Fatigue is the most common first symptom of hepatic dysfunction. Still, fatigue is caused by so many other conditions that it is rarely identified as a symptom of a hepatic problem until other symptoms arise. The many functions of the hepatic system cause the entire body to stop working correctly when it starts to malfunction, so it is not surprising that sufferers experience fatigue.
6. Easy bruising
One of the many vital functions of the liver is to produce clotting factors. When hepatic dysfunction occurs, these clotting factors tend not to be delivered in sufficient quantities, which leads to delayed clotting of the blood. Even a minor bump can lead to the formation of a visible bruise. Many people with hepatic dysfunction find they frequently have visible bruises and no recollection of any injury that could have caused the bruising. Some also suffer from spontaneous nose bleeds that take a long time to get under control, again due to the reduced level of clotting factors in the blood.
7. Dark urine
The most common cause of dark urine is dehydration, and the proper response to observing your urine is dark is to reach for some water. However, if your urine remains dark even when you are sure you are properly hydrated, this may be due to a waste product called bilirubin building up in your body and ending up in your urine.

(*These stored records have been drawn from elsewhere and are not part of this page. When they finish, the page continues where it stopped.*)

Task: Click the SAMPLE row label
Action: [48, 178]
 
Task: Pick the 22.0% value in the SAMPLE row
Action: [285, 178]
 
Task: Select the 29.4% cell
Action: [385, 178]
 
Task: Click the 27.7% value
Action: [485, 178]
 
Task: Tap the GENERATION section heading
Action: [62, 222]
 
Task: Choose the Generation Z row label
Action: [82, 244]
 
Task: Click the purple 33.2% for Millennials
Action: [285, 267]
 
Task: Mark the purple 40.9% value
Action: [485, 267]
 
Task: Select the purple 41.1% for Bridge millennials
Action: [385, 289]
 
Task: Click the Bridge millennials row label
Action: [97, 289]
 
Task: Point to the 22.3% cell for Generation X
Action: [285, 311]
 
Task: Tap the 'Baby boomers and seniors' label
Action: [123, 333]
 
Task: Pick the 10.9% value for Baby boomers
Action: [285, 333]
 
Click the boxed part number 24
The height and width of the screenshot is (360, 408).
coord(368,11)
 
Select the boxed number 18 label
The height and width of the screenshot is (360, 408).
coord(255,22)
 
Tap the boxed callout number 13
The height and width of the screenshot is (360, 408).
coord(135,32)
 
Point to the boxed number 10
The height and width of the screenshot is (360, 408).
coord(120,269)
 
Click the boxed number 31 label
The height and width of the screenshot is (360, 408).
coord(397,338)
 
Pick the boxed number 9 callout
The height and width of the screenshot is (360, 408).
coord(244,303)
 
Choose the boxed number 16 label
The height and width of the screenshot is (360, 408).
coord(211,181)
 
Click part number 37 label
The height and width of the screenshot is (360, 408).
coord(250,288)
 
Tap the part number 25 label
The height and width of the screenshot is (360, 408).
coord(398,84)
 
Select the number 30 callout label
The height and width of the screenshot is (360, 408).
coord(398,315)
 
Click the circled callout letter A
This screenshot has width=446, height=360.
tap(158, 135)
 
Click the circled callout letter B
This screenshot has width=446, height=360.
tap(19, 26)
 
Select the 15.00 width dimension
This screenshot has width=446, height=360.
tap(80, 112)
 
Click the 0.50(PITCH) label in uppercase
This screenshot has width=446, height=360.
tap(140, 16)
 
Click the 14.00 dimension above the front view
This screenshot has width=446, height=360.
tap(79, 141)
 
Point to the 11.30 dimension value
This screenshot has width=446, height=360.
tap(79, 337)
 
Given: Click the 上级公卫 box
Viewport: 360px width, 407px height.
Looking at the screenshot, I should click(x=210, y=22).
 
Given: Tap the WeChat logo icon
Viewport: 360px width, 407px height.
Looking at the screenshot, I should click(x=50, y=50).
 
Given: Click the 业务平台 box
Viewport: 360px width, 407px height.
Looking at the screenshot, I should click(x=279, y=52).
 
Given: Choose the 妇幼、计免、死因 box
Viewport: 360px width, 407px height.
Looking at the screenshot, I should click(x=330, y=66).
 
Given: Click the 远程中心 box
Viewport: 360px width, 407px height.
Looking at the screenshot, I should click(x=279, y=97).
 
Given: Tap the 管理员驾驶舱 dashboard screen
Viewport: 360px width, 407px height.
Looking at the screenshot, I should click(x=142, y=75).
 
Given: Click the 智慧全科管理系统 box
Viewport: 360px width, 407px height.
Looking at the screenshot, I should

Normally, this product is taken care of by the hepatic system and moves through the digestive tract after passing through the gall bladder. This is the same chemical that turns your skin and eyes yellow or orange when it builds to extremely high levels in the body during advanced hepatic failure.
Constipation is a common problem in people who consume a typical low-fiber western diet or follow a sedentary lifestyle. You can often relieve this state by simply increasing your intake of fruits and vegetables and getting regular exercise. However, constipation unresponsive to lifestyle changes could indicate a serious health problem, such as a toxic liver or colon cancer.
So, it’s embarrassing to discuss your stools. But rest assured, you should consult a doctor if you develop persistent constipation that doesn’t respond to simple lifestyle changes.
A standard workup for a possible hepatic issue generally includes a basic physical examination and blood work. The blood levels of two enzymes, in particular, aspartate aminotransferase (AST) and alanine aminotransferase (ALT), are excellent markers of hepatic damage. Elevated AST indicates damage to several different organs, including the heart, but elevated ALT is specific to hepatic injury. These blood tests cannot determine the extent of hepatic dysfunction or determine its cause.
Thus, if doctors find elevated AST and ALT, they usually investigate the issue further. For example, imaging tests of the abdomen with ultrasound, CT, or MRI may be conducted. A final diagnosis of the cause of hepatic dysfunction may require a biopsy, where a long needle is inserted into the organ to collect a sample of tissue.